Authors: Tara Janzen

Tags: #Historical Fantasy, #Wales, #12th Century

The Chalice and the Blade (The Chalice Trilogy) (7 page)

Elixir and Numa settled themselves on either side of the hearth, elegant heads resting on outstretched paws, tails curling toward the heat. Erlend had been evicted from his rough bed to fetch eggs for the work ahead. A lightning-struck guard had indeed been brought into the hall shortly after Ragnor’s retreat, but D’Arbois had relegated the poor sod to the village leech so that Dain could mend the urchin.

He shrugged free of his cloak and hung it up to dry and steam by the fire. The gambeson followed, unlaced by a deft hand. Rain fell in frozen sheets from the night sky, beating against the wooden shutters that sealed the two unglazed tower windows. The winter had been long and hard, a test of survival for all who resided within the castle walls.
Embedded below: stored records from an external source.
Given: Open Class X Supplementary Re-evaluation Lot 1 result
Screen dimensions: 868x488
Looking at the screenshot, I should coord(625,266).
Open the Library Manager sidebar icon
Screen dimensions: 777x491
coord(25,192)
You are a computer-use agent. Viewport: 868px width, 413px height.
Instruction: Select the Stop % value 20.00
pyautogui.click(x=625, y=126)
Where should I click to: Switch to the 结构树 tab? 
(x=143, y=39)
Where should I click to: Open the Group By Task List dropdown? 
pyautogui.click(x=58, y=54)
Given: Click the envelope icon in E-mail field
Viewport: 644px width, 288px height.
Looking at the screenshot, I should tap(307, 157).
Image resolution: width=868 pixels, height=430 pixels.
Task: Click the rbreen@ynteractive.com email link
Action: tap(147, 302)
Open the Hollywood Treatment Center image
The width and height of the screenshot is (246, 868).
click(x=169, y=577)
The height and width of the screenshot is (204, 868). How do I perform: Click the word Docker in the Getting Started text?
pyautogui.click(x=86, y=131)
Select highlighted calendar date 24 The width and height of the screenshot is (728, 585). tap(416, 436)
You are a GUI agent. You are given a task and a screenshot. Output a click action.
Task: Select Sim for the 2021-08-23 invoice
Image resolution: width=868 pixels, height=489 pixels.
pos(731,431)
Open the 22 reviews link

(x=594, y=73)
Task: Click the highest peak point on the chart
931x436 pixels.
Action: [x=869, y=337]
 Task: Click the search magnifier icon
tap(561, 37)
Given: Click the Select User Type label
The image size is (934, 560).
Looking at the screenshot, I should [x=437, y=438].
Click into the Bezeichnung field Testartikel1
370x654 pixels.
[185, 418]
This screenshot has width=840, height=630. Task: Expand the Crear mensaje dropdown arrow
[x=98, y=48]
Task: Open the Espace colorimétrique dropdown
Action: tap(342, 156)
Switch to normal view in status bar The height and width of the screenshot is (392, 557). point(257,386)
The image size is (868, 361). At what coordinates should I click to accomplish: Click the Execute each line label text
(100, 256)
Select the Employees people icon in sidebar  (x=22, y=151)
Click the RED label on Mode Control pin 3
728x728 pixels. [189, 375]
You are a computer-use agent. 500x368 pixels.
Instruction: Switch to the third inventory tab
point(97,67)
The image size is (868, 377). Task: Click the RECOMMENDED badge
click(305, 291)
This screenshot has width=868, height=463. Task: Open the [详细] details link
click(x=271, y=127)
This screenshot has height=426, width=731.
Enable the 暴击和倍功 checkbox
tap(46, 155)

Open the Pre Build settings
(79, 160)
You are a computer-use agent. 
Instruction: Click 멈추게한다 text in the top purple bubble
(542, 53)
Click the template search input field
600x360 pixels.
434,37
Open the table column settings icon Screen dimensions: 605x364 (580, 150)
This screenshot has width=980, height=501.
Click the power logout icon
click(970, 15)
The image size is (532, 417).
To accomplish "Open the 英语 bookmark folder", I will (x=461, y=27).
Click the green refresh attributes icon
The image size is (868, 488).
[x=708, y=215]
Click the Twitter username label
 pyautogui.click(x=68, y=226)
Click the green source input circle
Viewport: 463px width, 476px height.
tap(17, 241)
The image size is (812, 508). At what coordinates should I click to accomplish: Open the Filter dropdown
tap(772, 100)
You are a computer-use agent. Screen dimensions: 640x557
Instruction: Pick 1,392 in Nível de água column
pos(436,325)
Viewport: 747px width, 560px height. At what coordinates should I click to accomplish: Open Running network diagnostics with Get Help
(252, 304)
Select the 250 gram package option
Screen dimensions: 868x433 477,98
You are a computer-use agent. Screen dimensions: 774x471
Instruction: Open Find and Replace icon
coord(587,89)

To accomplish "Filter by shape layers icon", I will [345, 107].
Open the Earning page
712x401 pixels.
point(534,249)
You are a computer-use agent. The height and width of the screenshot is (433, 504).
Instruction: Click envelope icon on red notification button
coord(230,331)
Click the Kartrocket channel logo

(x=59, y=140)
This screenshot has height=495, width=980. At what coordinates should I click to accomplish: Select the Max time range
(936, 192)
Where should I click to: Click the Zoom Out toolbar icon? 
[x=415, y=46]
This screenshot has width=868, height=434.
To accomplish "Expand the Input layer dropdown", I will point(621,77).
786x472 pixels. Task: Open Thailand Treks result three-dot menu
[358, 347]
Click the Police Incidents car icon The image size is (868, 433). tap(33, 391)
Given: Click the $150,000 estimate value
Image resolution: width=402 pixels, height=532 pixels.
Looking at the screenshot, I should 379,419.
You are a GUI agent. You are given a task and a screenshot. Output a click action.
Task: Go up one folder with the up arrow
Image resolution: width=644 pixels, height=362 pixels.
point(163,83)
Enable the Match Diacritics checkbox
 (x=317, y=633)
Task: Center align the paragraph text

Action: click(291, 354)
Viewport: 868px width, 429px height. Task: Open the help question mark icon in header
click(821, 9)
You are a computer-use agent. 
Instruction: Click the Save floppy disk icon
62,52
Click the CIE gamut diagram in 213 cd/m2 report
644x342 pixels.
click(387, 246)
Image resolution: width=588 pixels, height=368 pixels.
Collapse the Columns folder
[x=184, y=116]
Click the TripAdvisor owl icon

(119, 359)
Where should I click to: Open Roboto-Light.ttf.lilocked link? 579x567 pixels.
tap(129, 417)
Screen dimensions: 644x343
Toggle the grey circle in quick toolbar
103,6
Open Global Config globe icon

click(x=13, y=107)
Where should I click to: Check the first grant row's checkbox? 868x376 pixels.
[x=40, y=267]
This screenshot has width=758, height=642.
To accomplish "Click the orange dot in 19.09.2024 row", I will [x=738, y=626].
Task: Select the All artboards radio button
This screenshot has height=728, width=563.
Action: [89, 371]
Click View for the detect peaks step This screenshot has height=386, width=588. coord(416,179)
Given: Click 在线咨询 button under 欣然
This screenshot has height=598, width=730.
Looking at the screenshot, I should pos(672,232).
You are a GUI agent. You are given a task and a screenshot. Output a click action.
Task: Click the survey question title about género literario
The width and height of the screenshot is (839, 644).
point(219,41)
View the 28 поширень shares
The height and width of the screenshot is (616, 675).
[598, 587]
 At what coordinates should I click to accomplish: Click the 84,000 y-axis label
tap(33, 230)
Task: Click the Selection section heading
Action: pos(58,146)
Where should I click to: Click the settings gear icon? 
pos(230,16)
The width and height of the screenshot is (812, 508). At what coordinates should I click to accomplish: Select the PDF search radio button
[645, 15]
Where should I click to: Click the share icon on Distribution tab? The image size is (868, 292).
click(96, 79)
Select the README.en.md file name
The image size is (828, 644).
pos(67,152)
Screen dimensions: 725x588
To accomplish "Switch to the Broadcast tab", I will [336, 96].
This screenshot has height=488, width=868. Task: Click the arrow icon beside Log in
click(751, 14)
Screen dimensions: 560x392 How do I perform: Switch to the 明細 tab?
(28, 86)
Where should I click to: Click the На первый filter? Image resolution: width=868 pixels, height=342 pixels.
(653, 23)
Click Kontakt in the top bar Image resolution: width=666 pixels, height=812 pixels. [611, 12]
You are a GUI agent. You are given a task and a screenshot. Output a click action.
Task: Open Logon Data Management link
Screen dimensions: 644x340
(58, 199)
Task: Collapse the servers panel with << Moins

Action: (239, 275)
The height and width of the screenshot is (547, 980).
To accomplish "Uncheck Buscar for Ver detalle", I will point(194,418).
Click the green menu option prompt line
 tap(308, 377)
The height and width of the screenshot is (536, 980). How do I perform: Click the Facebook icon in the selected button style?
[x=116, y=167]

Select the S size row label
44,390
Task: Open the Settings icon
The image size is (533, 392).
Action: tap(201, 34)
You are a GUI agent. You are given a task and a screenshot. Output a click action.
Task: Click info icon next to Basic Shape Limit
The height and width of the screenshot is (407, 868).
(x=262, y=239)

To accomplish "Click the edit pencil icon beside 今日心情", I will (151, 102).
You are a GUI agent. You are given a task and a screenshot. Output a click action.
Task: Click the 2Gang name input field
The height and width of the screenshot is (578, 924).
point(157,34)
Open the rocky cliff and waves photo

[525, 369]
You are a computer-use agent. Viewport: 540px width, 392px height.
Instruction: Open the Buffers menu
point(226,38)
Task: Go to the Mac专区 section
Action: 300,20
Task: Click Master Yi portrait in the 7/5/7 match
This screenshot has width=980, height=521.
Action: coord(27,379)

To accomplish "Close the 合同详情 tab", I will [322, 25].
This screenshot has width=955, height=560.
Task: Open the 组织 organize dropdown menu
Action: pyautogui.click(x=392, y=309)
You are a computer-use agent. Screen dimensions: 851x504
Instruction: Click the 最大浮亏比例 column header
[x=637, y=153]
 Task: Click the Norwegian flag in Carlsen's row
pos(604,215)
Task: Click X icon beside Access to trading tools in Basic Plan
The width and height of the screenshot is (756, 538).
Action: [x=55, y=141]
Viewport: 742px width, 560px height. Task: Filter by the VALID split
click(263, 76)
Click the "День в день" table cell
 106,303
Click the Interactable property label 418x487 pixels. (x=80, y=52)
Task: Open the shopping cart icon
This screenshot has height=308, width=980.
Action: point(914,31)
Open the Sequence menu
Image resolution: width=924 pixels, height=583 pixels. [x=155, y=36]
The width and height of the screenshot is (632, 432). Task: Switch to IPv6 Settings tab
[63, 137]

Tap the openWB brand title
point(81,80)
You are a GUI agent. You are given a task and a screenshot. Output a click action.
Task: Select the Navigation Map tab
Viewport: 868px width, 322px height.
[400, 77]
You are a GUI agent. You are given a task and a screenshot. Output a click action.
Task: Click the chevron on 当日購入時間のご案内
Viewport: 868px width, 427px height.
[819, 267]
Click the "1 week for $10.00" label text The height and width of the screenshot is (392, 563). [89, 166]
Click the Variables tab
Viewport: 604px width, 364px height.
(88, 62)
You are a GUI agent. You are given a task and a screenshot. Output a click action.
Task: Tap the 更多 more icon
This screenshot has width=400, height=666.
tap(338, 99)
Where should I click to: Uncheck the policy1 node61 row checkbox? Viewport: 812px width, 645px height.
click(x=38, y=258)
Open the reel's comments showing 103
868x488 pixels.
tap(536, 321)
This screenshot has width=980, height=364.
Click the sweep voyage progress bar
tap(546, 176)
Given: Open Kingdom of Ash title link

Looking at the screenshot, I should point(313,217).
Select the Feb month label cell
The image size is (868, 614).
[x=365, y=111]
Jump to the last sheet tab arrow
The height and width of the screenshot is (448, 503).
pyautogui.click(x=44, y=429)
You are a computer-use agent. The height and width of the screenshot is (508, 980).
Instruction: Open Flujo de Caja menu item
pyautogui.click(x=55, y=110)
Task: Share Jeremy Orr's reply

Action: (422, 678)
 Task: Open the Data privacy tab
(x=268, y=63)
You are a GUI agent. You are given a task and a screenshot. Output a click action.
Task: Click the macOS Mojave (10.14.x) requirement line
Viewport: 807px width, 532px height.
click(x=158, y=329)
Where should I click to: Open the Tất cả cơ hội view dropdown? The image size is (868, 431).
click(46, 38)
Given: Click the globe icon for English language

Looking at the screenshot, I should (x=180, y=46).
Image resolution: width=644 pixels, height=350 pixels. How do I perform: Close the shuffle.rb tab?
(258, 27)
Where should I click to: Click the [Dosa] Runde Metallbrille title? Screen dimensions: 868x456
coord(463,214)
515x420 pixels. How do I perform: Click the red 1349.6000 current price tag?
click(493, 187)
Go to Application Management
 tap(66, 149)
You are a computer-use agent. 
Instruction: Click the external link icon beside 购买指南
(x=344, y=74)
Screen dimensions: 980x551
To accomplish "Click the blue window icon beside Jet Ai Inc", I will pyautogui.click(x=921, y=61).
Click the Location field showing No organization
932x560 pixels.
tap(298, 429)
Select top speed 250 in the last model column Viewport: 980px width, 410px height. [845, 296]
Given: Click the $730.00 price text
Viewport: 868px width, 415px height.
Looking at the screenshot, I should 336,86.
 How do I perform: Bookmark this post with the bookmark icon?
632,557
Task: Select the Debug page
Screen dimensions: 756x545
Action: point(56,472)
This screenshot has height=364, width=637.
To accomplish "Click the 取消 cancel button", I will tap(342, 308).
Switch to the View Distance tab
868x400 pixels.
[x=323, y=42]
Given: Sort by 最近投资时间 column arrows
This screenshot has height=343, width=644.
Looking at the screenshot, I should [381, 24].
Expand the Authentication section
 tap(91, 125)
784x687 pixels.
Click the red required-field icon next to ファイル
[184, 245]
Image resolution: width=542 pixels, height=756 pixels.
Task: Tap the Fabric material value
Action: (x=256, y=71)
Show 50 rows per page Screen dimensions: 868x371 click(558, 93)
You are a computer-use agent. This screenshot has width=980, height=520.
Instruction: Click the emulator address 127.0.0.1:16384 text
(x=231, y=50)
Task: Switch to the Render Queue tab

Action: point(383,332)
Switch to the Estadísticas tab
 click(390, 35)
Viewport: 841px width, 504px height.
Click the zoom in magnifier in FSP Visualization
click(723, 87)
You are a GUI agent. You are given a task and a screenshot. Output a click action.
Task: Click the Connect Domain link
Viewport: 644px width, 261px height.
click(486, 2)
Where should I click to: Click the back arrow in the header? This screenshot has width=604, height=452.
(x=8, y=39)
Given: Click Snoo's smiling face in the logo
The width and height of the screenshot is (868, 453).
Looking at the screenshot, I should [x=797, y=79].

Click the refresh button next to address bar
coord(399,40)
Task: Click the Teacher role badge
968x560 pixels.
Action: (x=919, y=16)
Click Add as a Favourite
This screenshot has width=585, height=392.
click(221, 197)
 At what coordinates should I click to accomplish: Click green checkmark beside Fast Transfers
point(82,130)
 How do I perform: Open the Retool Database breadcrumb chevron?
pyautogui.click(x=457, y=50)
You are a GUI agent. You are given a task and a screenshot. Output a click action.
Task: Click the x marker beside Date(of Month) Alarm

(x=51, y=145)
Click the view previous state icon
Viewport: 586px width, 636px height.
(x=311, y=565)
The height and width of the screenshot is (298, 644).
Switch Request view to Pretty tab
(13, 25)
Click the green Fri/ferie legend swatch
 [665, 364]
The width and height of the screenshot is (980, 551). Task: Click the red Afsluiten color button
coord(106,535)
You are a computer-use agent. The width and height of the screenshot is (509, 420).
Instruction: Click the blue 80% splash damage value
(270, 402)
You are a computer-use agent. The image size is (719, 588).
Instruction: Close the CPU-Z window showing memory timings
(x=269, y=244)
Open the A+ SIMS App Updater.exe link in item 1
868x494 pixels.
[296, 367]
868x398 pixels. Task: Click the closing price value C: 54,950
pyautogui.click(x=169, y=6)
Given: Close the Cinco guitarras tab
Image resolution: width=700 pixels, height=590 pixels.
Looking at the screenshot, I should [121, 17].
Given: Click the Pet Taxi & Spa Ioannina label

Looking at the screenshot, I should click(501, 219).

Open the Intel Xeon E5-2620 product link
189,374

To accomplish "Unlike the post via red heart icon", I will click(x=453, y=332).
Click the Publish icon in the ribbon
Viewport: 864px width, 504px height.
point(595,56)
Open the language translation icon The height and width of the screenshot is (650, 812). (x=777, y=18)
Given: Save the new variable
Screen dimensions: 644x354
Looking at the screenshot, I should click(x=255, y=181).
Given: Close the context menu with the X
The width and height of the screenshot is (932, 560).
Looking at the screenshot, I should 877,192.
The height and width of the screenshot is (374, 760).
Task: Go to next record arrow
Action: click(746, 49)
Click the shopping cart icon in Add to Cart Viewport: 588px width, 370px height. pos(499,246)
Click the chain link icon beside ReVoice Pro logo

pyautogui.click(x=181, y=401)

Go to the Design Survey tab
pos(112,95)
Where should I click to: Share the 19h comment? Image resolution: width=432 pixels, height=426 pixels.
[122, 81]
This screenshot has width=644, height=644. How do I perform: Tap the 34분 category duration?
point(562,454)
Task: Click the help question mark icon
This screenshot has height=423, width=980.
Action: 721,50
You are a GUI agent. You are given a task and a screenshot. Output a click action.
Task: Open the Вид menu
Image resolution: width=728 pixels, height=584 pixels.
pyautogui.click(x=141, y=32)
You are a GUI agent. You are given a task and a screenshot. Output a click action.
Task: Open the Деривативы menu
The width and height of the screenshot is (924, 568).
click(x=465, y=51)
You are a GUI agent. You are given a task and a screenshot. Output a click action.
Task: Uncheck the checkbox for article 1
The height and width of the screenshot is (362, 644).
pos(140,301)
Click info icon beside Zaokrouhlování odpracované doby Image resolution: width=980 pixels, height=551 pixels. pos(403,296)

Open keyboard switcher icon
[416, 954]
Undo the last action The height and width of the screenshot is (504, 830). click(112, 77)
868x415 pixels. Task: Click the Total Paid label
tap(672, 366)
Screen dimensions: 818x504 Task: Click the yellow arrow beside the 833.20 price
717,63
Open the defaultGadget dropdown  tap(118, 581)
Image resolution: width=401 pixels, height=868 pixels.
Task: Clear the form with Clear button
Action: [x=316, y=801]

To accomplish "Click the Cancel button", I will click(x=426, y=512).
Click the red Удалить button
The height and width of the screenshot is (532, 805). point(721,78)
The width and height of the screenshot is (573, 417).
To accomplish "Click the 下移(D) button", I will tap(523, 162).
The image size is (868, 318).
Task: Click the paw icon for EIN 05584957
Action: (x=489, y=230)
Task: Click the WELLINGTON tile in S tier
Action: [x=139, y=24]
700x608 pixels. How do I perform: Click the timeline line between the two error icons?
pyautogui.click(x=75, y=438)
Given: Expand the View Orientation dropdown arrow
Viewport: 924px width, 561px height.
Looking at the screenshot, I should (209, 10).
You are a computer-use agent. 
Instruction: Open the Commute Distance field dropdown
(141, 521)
Even his resources, varied and covert as they were, would not stretch much farther without the pinch being felt. It was not a good year to be taking on extra mouths to feed.

He glanced over his shoulder at the maid. ’Twas unlikely she would survive through to Beltaine, May Eve, let alone become a burden on his larder. Ragnor had already had a taste of her and judging from his reaction, one taste would not suffice. Small comfit that she was, it wouldn’t take more than another bite or two to finish her off.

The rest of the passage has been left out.